A single surgeon performed all surgeries (SAA). With standard ophthalmologic sterile preparation, the eye was exposed using a lid speculum, and surface anesthesia in the form of Benox eye drops (benoxinate hydrochloride 0.4%; E.I.P.I.CO, Cairo, Egypt) was used. The surgery was performed under an operating microscope. The horizontal size of the pterygium was measured (the corneal area encroached in millimeters from the limbus) using a caliper to record the grading of the pterygium: grade I: wingy-shaped fibrovascular growth of the conjunctiva that extends less than 2 mm onto the cornea, grade II: wingy-shaped fibrovascular growth of the conjunctiva that involves up to 4 mm of the cornea, and grade III: wingy-shaped fibrovascular growth of the conjunctiva that encroaches onto more than 4 mm of the cornea and involves the visual axis [12]. Lidocaine HCL 20 mg/ml (Debocaine 2%; The Arab Company, Obour City, Egypt) was injected into the pterygium body to balloon out the conjunctiva. The pterygium head was separated from the cornea by blunt and sharp dissection, and the conjunctiva with the underlying Tenon’s capsule was excised. The wound bed was scraped to bare sclera and minimal Ringer-lactate solution (EIPICO, Borg Elarab City, Egypt), with added adrenaline was used for irrigation, and bleeding vessels were not cauterized. The dimensions of the bare scleral bed were measured with a caliper and a free graft, with an additional 1.0 mm length and width was then obtained from the superior temporal bulbar conjunctiva with care to obtain a Tenon-free graft. The limbal edge of the graft contained a thin rim of corneal epithelium. The graft was thereafter moved to the nasal area and attached to the sclera with either autologous cryoprecipitate (glue group) or by using absorbable 8/0 vicryl sutures (suture group). Proper orientation was maintained, with the epithelial side facing upward and the limbal edge toward the limbus. The donor site was left to epithelialize without closure of the defect.

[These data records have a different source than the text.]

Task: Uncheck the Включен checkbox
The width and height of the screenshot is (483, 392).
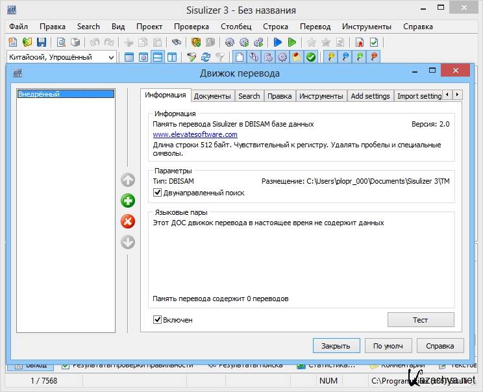Action: coord(158,319)
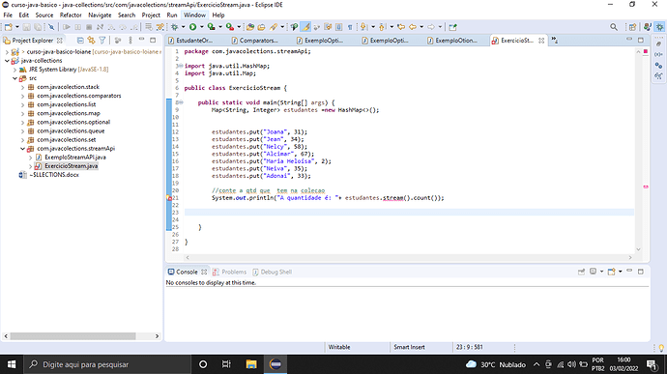Open the Refactor menu
Screen dimensions: 667x374
(x=71, y=14)
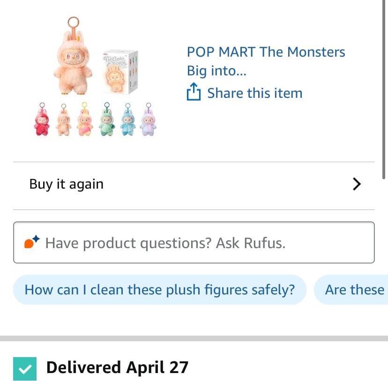Tap the Delivered April 27 status heading
The height and width of the screenshot is (381, 388).
117,367
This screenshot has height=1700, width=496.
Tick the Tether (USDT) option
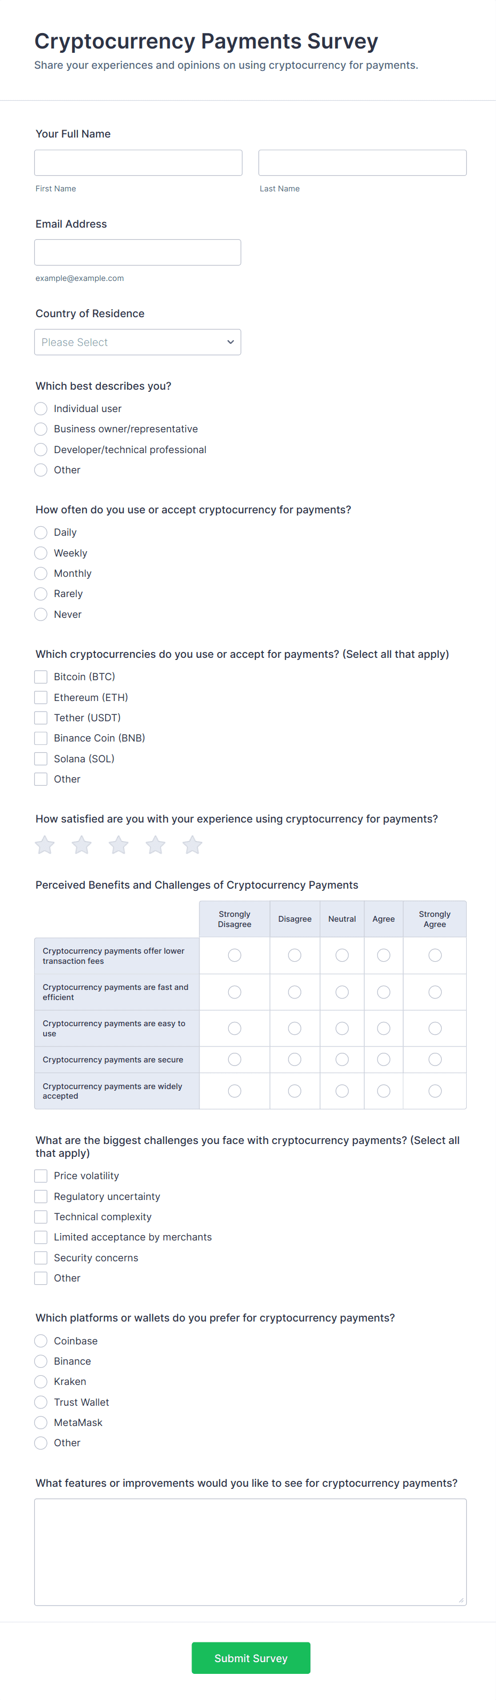[41, 717]

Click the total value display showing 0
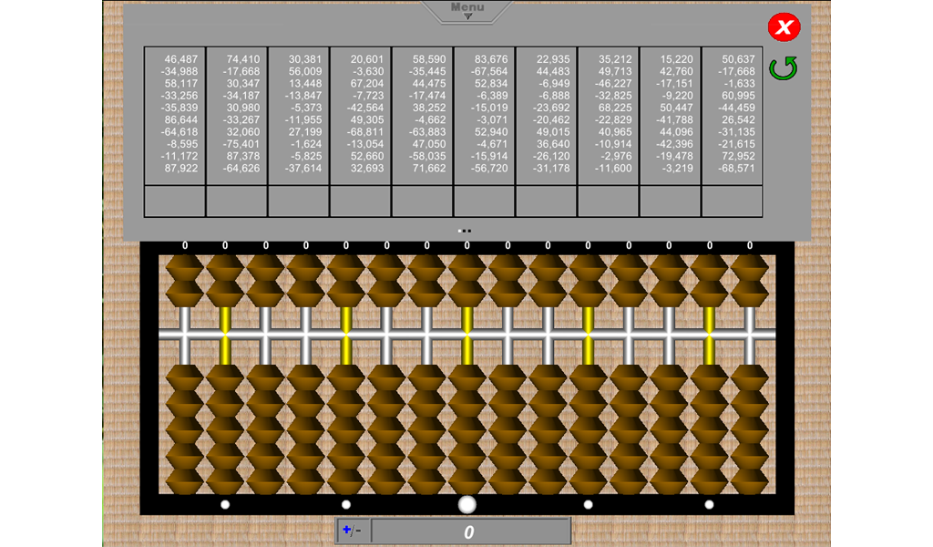pyautogui.click(x=470, y=532)
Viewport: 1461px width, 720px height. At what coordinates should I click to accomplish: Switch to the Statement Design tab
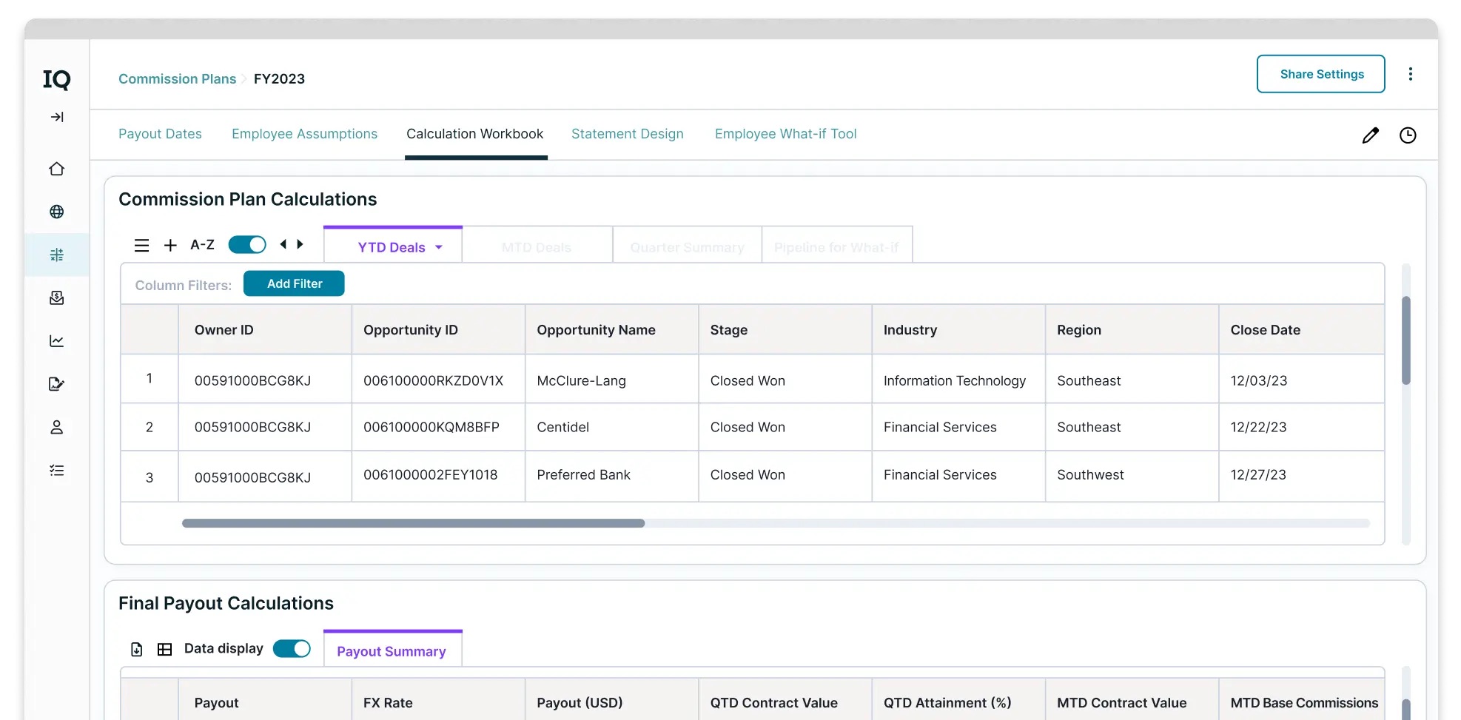click(x=627, y=134)
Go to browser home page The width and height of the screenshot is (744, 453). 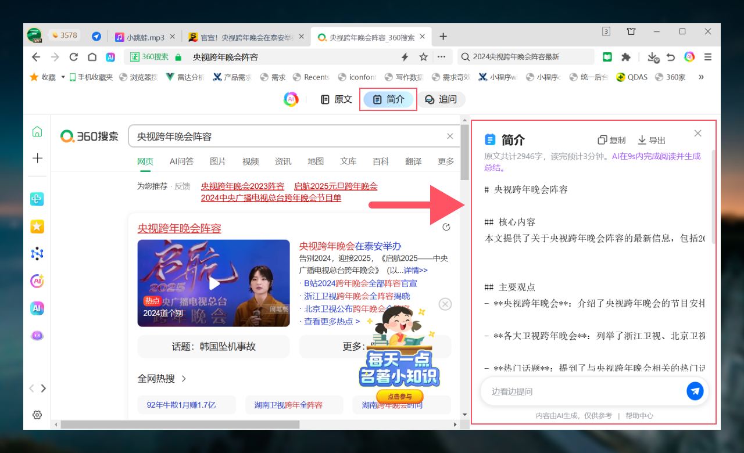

In the glue group, one drop of the autologous cryoprecipitate was placed on the scleral bed and then one drop of the thrombin component was applied to activate the sealant. The graft was quickly flipped over the sclera with care taken to maintain the proper orientation. The fibrinogen was activated by the thrombin, forming a fibrin clot with sufficient adhesive power (fibrin glue). Approximately 30 s was allowed to smooth out the graft and depress it gently to the scleral bed. Any excess glue was removed, and the graft was trimmed if necessary. After a drying period of 1 min, the lid speculum was removed. The glue does not stick to the intact corneal or conjunctival epithelium. None of the glue patients required suturing ([Figure 1]).
Figure 1 Glue group. (a) before surgery and (b) at the end of surgery.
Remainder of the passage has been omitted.